EXERCISE AIM: Carry on the passage about how cults recruit and manipulate followers, starting right after its final sentence.

PAGE TEXT:
------------------------------------------------------------------------

The charismatic cult leaders create emotional, physical, and psychological dependence by love-bombing followers with the love, comfort, and compassion they yearn for.
(iv) Traumatic experiences
The timing of recruitment into a cult is crucial. It is a herculean task to trick a sober and sane person to join the obscene group. It is, however, easy-peasy to trick a person that is in a difficult situation due to their vulnerable status.
A person undergoing a traumatic experience such as a divorce is vulnerable and easy to manipulate. According to Rachel Bernstein, a cult specialist, most cult survivors confess, “I wouldn’t have joined the cult if I wasn’t going through a difficult life experience at the time of enrolment.”
(v) Emotional love-bombing
Cult recruiters identify and love-bomb persons that are emotionally troubled, stressed, or in difficult situations. Love-bombing is an emotional and psychological abuse disguised as excessive flattery.
A cult member may befriend and comfort the hurting person to win their trust. The victim is duped into joining the movement where he is promised to get answers to their challenges.

------------------------------------------------------------------------

STORED DATA:
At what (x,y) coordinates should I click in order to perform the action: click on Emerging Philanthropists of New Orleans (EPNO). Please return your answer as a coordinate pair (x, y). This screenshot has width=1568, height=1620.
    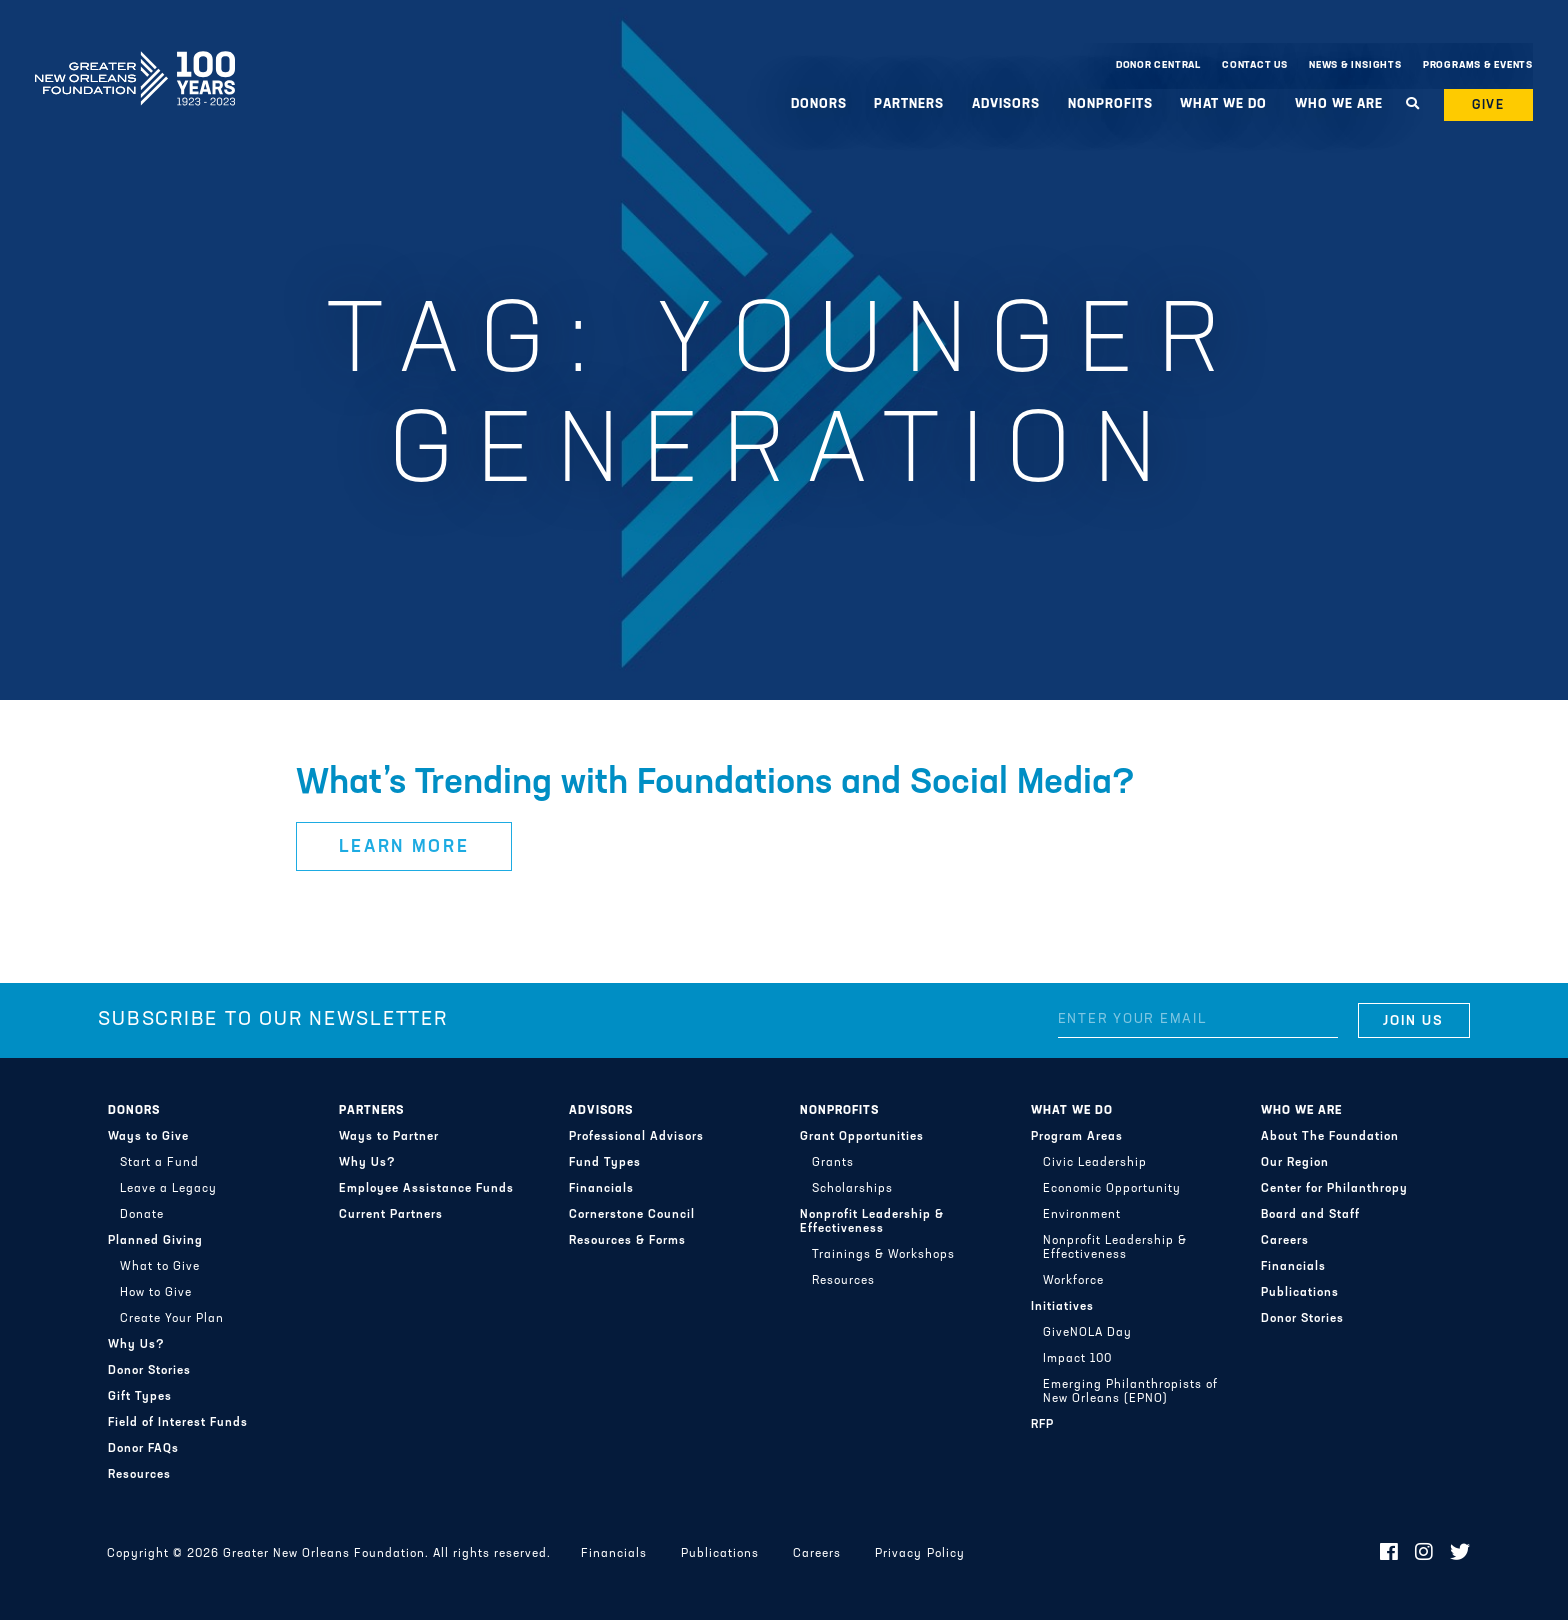
    Looking at the image, I should click on (1130, 1392).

------------------------------------------------------------------------

EXERCISE RESPONSE:
https://www.linkedin.com/pulse/5-reasons-why-people-join-cults-psychological-dominicah-kanyi
—Dominicah Kanyi, “5 Reasons Why People Join Cults: A Psychological Perspective,” Linkedin, June 27, 2023
According to scientific psychology, a major reason for joining a cult is emotional dysfunction—for example, a deleterious emotional need for “friendship, connections, and a form of an extended family,” “desperation or severe lack of affection, compassion, or belonging,” trauma, dealing with “emotionally troubled, stressed, or difficult situations”—that arise from social and especially familial difficulties.
Cults represent a psychologically unhealthy and damaging way of dealing with these issues. Joining a cult compounds the problem rather than solves it.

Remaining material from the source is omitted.